Protests in Tunisia and Egypt prove that Arab people will no longer tolerate corruption and mismanagement
By Tariq A. Al Maeena
This commentary was published in The Gulf News on 30/01/2011 By Tariq A. Al Maeena
The swift ouster earlier this month of the despotic Tunisian president Zine Al Abidine Bin Ali caught Arab leaders from Algeria to Yemen off-guard. Bin Ali, his wife and their extended family have been widely accused of abusing their power to enrich themselves, readily dipping into state coffers to loot and plunder, leaving very little for the ordinary Tunisian.
Following the people's revolution in Tunisia, protests have sprung up in Algeria, JordanEgypt and Yemen. There is discontent over leaders holding on to power for decades, often through the suppression of dissent by threat of force, and with little in the way of an improved life for the masses.
Tunisia has proven that you can only suppress and subjugate the Arab street to a point. Egypt is presently in the thick of an uprising. A republic that many Egyptians claim is ruled in an authoritarian manner, where leader was expected to pass on the mantle to a corrupt and inefficient son does not augur well.
Last week, inspired by the Tunisians, thousands of protesters had a run-in with police on the country's streets, stirred by lingering discontent with the perceived pervasive corruption.
In central Cairo, people who had nothing to lose were beaten with sticks and fists and dragged away as police fired tear gas into the crowd. Demonstrations also took place outside the capital in the port city of Suez and Alexandria.
The Daily Mail reported that Jamal, Mubarak's son was said to have fled to London after the country was rocked by two days of riots over poverty. Jamal Mubarak, 48, who was being groomed to be his father's successor, boarded a private jet from Cairo to London with his wife, daughter and around 100 pieces of luggage, according to reports.
Ray of hope
Former head of the United Nations nuclear watchdog, Nobel Peace Prize winner Mohammad Al Baradei, an Egyptian, returned to the country, despite death threats, to be with "his people". Speaking to reporters last week, Al Baradei stated that "there was an edict against me a couple of weeks ago basically saying that my life should be dispensable because I am defying the rulers".
Asked whether he will run for the presidency, Al Baradei replied, "Whether I run or not, that is totally irrelevant. And I made it very clear; I will not run under the present conditions, when the deck is stacked completely. The priority for me is to shift Egypt into a democracy, is to catch up with the 21st century, to get Egypt to be a modern and moderate society and respecting human rights, respecting the basic freedoms of the people."
Sweet words to a people devoid of any democratic process or apparent respect for human rights. But such a statement could apply to a number of Arab countries, where the regimes have outlived their usefulness and are now mired in corruption and self-interest. The Arab street has only contempt for these long serving despots.
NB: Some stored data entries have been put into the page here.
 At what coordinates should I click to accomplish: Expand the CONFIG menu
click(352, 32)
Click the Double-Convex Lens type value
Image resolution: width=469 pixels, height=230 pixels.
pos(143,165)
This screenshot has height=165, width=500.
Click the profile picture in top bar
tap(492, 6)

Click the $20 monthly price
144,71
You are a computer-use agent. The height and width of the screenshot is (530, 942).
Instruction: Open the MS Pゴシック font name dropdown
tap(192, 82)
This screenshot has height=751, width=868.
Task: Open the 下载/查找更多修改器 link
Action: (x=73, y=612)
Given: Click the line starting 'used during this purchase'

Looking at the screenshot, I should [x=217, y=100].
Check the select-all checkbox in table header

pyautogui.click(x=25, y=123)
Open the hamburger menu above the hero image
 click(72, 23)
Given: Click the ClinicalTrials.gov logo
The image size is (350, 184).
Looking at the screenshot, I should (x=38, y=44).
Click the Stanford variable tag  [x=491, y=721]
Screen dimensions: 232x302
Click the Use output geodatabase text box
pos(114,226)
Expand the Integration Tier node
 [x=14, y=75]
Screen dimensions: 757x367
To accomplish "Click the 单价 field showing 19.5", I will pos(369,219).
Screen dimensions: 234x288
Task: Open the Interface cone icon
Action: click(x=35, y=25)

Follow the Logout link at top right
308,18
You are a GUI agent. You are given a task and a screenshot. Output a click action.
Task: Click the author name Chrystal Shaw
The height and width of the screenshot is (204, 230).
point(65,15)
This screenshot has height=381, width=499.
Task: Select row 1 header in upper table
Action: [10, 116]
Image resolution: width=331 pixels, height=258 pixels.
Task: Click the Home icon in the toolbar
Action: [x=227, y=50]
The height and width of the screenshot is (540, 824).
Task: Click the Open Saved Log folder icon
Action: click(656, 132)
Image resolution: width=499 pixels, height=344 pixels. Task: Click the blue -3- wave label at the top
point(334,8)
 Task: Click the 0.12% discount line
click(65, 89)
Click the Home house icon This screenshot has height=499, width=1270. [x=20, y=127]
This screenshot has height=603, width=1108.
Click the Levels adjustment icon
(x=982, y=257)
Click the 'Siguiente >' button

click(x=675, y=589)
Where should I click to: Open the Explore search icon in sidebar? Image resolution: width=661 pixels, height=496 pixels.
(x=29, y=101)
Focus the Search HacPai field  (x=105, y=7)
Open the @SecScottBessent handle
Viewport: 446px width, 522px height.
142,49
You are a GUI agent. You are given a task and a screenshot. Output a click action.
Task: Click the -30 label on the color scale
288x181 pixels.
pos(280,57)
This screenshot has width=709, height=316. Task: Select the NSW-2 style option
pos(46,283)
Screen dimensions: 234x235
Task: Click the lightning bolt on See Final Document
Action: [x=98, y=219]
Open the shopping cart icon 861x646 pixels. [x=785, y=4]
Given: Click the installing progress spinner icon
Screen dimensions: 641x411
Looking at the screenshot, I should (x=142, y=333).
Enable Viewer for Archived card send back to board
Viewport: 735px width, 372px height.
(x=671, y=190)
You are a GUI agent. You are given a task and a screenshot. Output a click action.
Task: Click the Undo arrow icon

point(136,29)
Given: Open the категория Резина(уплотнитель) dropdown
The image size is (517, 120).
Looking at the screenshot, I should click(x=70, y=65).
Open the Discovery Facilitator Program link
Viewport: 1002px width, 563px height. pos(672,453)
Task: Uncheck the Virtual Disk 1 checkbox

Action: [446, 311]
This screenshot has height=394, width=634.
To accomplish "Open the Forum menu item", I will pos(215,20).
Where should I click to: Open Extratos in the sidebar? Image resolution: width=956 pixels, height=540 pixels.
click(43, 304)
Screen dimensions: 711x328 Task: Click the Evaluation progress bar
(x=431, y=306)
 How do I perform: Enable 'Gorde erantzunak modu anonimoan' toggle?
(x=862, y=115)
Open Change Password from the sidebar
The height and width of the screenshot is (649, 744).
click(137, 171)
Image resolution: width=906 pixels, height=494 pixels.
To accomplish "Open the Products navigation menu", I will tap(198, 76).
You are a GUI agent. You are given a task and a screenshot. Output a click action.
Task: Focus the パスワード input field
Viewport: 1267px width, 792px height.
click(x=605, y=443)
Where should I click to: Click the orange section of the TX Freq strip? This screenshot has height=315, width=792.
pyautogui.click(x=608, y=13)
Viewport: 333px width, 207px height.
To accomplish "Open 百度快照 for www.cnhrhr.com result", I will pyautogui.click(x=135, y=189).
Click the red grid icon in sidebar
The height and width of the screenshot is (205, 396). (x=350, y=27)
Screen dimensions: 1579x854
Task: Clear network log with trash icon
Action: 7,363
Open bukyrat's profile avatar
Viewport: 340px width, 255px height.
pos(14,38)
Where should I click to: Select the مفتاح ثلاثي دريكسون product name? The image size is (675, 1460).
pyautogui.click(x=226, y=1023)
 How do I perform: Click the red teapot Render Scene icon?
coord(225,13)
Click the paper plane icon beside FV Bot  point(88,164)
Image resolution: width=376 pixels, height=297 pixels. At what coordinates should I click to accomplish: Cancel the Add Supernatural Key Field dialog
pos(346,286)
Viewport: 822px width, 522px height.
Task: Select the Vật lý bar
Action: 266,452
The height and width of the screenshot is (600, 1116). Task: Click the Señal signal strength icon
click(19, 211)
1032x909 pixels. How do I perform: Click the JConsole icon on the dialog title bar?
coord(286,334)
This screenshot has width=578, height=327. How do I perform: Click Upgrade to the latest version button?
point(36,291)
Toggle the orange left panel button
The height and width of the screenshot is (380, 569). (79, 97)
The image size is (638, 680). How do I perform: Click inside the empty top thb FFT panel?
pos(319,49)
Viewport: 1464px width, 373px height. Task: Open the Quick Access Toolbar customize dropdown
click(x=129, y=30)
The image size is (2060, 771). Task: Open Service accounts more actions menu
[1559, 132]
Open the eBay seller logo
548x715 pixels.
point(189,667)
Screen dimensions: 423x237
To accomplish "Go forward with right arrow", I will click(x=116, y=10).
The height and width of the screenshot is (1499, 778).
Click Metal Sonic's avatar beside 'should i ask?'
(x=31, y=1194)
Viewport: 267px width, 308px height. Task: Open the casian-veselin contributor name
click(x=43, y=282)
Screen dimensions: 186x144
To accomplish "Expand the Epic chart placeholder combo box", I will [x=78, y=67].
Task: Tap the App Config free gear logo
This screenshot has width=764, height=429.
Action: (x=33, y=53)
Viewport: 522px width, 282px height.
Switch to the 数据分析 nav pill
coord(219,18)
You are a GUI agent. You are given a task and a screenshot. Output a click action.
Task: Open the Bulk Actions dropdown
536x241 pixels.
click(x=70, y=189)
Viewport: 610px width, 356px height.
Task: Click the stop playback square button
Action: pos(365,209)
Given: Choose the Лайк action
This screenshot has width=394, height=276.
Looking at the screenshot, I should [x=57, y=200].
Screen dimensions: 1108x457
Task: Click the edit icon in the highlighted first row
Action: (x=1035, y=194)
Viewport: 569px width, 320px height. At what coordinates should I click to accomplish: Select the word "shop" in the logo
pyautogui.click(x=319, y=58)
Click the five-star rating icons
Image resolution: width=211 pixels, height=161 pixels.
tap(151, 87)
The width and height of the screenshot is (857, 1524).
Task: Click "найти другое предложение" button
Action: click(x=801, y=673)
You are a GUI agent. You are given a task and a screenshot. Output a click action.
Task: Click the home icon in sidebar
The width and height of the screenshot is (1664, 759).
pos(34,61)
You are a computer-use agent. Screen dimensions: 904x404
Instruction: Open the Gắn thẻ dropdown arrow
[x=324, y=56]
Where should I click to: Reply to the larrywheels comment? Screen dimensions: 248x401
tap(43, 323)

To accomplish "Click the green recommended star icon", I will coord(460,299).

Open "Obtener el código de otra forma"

Muammar Gaddafi, the Libyan leader who has held power since 1969, condemned the Tunisian protesters for inciting violence and causing the president to flee. "What is this for? To change Zine Al Abidine? Hasn't he told you he would step down after three years? Be patient for three years and your son stays alive," Gaddafi said in a speech last Sunday, according to a report that sourced Libya's state media. Another three years of corruption and the usurping of the country's treasury?
The message coming from some Arab leaders is often diametrically opposed to the expectations of their people. Promises of progress which have failed to improve the lot of the Arab street in most of the Arab world, whilst their leaders were swept away in a gluttonous frenzy to enrich themselves through nefarious means and at the public's expense will prove to have far less tolerance amongst the hungry and despairing citizens.
It isn't enough that one has no bread to eat. Nearly half of all Egyptians live under or just above the poverty line, set by the World Bank at $2 a day. But when the wife of the Tunisian president is reported to have flown the coop with gold bullion cleaned from state coffers, or the son of the Egyptian president flees with over 100 suitcases in a private jet, it clearly demonstrates where Arab leaders and their priorities actually lie.
I applaud the current Tunisian regime's move to issue an international arrest warrant for Bin Ali, his wife Leila, as well as other family members charged with taking state money out of the country illegally.
Banks across Europe must cooperate with the people of Tunisia and elsewhere to return such ill-gotten gains back to the respective countries.
There is definitely a fear in the palaces of power.
Tariq A. Al Maeena is a Saudi socio-political commentator. He lives in Jeddah, Saudi Arabia.